* TASK 1 *
Please retype the Marja Lehtonen biography word for word, in full.

Marja Lehtonen is a professional female bodybuilder and personal trainer from Finland, born in 1968 in Tampere.

Background
Lehtonen was born in Tampere, Finland in 1968. Always interested in outdoor activities, she joined a sports club in 1983 and became a track athlete. Through training as a sprinter she discovered an interest in weightlifting. After two years of growing interest in bodybuilding, she decided to see if she could compete in the field and entered the Finland National Championship. She won 2nd place in the lightweight category, taking her to the World Championship in Mexico City in 1990, where she finished 7th.

* WORKING DATA *
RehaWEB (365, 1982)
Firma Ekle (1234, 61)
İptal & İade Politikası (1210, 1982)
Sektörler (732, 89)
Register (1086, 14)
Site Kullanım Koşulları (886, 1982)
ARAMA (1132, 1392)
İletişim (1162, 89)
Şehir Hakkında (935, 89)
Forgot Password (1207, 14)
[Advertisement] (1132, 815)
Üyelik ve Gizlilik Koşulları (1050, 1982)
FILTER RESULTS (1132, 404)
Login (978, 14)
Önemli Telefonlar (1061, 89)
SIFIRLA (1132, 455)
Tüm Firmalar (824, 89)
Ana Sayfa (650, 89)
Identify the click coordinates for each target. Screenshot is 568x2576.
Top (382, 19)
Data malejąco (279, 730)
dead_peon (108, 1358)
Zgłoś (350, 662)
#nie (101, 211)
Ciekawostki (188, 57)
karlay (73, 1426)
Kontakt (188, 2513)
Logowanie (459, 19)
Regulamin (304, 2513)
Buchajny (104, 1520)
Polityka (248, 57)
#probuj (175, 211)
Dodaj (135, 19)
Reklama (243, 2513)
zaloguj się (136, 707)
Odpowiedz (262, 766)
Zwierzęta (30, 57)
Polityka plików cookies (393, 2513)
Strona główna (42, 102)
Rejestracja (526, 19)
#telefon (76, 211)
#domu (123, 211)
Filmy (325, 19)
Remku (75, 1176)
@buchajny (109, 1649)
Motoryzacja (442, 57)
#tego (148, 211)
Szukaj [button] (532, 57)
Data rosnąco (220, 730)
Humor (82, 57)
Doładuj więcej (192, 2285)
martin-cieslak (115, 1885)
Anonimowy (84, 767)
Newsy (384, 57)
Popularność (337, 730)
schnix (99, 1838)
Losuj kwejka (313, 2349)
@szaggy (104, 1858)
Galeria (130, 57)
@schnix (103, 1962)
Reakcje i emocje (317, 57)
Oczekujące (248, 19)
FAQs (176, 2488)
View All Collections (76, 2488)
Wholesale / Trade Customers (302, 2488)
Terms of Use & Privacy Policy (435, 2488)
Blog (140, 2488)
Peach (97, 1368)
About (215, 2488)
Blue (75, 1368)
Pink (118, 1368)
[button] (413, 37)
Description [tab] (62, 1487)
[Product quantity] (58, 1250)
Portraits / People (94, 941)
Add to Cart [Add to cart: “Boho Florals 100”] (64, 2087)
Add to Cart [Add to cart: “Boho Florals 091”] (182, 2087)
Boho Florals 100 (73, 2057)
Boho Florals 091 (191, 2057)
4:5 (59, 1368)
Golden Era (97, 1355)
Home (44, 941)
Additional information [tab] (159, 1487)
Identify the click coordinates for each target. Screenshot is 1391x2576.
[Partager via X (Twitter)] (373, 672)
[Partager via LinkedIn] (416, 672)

* TASK 2 *
Put the rows into a Markdown table with the columns Number and Entry, starting with the row that contains "Tüm Firmalar (824, 89)" and going on through the row that contains "#telefon (76, 211)", both included. Leave out any blank lines.

* FULL OUTPUT 1 *
Marja Lehtonen is a professional female bodybuilder and personal trainer from Finland, born in 1968 in Tampere.

Background
Lehtonen was born in Tampere, Finland in 1968. Always interested in outdoor activities, she joined a sports club in 1983 and became a track athlete. Through training as a sprinter she discovered an interest in weightlifting. After two years of growing interest in bodybuilding, she decided to see if she could compete in the field and entered the Finland National Championship. She won 2nd place in the lightweight category, taking her to the World Championship in Mexico City in 1990, where she finished 7th.

* FULL OUTPUT 2 *
| Number | Entry |
|---|---|
| 1 | Tüm Firmalar (824, 89) |
| 2 | Ana Sayfa (650, 89) |
| 3 | Identify the click coordinates for each target. Screenshot is 568x2576. |
| 4 | Top (382, 19) |
| 5 | Data malejąco (279, 730) |
| 6 | dead_peon (108, 1358) |
| 7 | Zgłoś (350, 662) |
| 8 | #nie (101, 211) |
| 9 | Ciekawostki (188, 57) |
| 10 | karlay (73, 1426) |
| 11 | Kontakt (188, 2513) |
| 12 | Logowanie (459, 19) |
| 13 | Regulamin (304, 2513) |
| 14 | Buchajny (104, 1520) |
| 15 | Polityka (248, 57) |
| 16 | #probuj (175, 211) |
| 17 | Dodaj (135, 19) |
| 18 | Reklama (243, 2513) |
| 19 | zaloguj się (136, 707) |
| 20 | Odpowiedz (262, 766) |
| 21 | Zwierzęta (30, 57) |
| 22 | Polityka plików cookies (393, 2513) |
| 23 | Strona główna (42, 102) |
| 24 | Rejestracja (526, 19) |
| 25 | #telefon (76, 211) |